- Court: United States Court of Appeals for Veterans Claims
- Decided: February 25, 1994
- Citation: 6 Vet. App. 259 (1994)

Case history
- Appealed from: Board of Veterans Appeals

Court membership
- Judges sitting: Kramer, Mankin, and Steinberg

= Esteban v. Brown =

Esteban vs. Brown is a United States Court of Appeals for Veterans Claims case that dealt with the pyramiding rule.

== Background ==
Leonardo Esteban appealed a Board of Veterans' Appeals (BVA) decision that denied entitlement to an increased rating for residuals of an injury to the right side of the face. Mr. Esteban served on active duty between July 1946 and April 1949. In January 1949, he injured his face during a motor vehicle accident in Japan.

In 1977, he attended a VA examination. The examination noted that there were four scars on the right side of his face. The report also detailed that there was an injury to the facial muscles and that he was experiencing pain in the area. The Veteran was ultimately granted service connection under diagnostic code 7800 at 10% disabling.

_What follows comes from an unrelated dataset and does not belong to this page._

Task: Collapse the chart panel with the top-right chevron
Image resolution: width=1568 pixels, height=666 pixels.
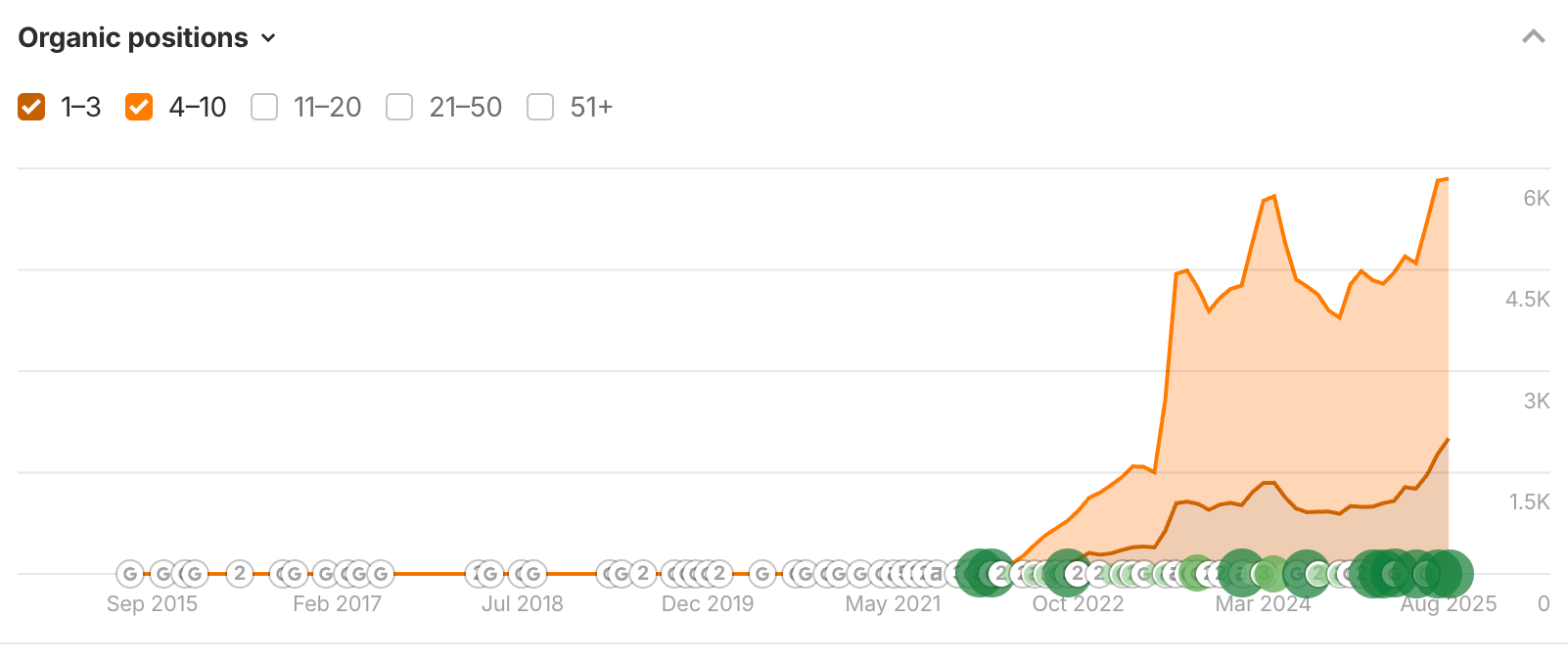Action: [x=1533, y=37]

In 1988, while in the process of filing a claim for an increased evaluation, the Veteran provided medical evidence that he had paralysis on the right side of his face. BVA denied this claim for an increased evaluation. In June 1991, he filed again and provided medical evidence showing that he had impaired sensation on the side of his face and disfiguring scars. The report also showed that he had difficult with mastication and pain. The VA Regional Office denied a higher evaluation. The Board affirmed this decision, but conceded that the Veteran could be rated under diagnostic codes 7800, 7804 or 5325. However, the Board held that the Veteran was not entitled to multiple evaluations for the same disability. Therefore, the 10% disability was confirmed.

== Analysis ==
The Court rejected the argument by the Board. The Court noted that the rating criteria under diagnostic code 7800 was entirely cosmetic in nature, while the rating criteria under 7804 dealt only with the pain associated with the scarring itself. Additionally, diagnostic code 5325 only dealt with facial muscle damage resulting in difficulty with mastication. Therefore, his symptomatology was distinct and separate, thereby not in violation of 38. C.F.R. §4.14. For these reasons, the Court held that the Veteran was entitled to separate evaluations under all three diagnostic codes, as none of the symptomatology for any one of the three conditions were duplicative or overlapping of the other two conditions.

== Decision ==
The appellant's motion was granted, the BVA decision reversed, and the case was remanded.